**EXERCISE INSTRUCTIONS**
Can you pull out every line of text in the listing below, word for word, and leave out the pictures?

**DATASET**
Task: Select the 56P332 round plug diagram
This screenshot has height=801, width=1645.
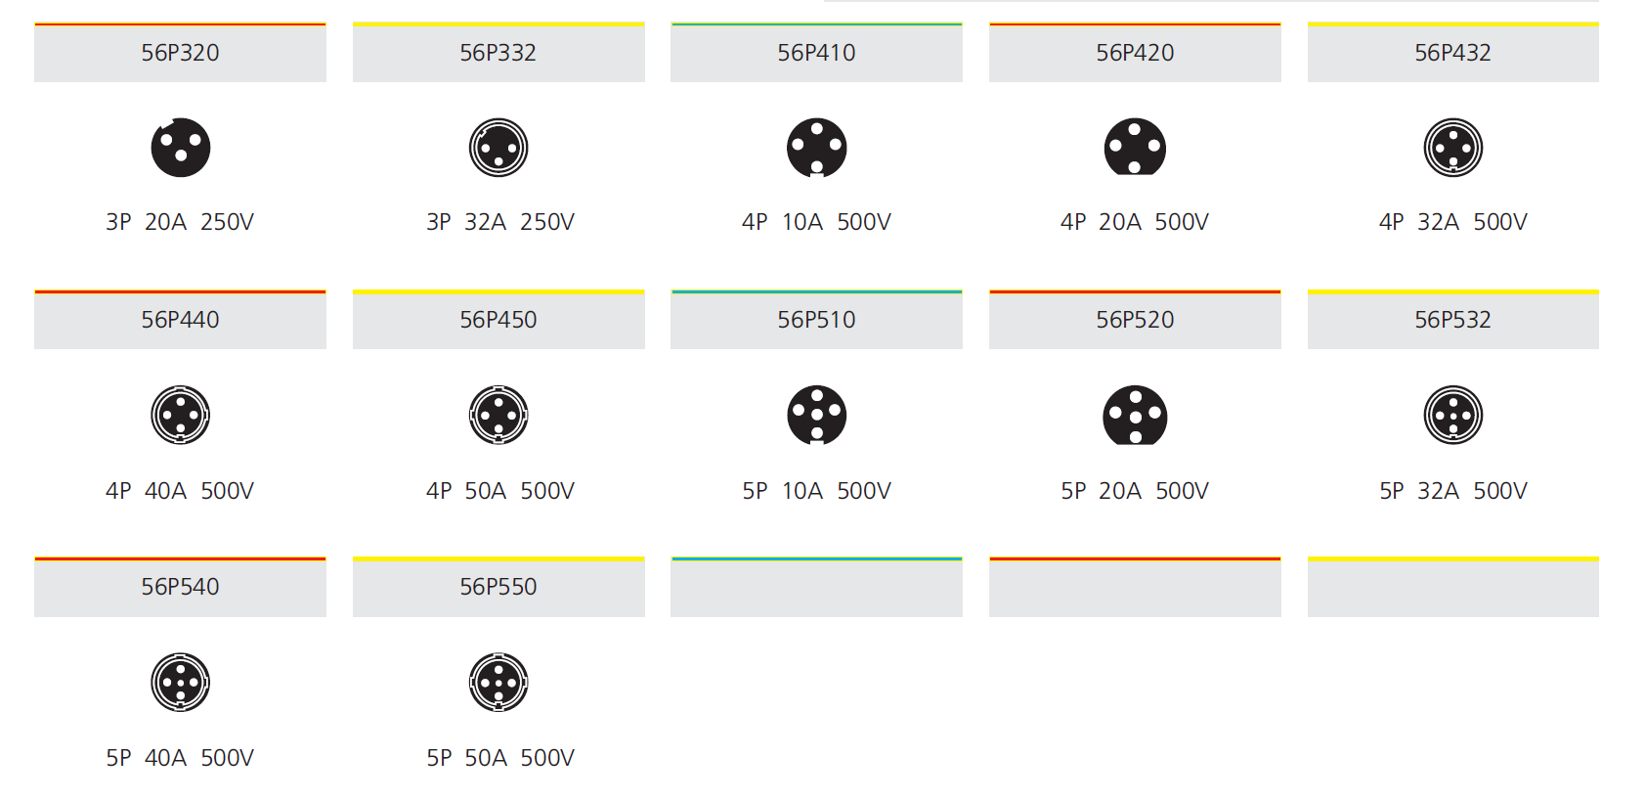Action: (498, 148)
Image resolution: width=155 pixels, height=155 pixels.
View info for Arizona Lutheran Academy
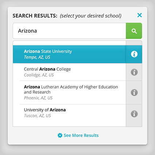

**RESPONSE TO THIS TASK**
Task: Select the 56P332 round plug diagram
This screenshot has height=801, width=1645.
Action: (498, 148)
Image resolution: width=155 pixels, height=155 pixels.
View info for Arizona Lutheran Academy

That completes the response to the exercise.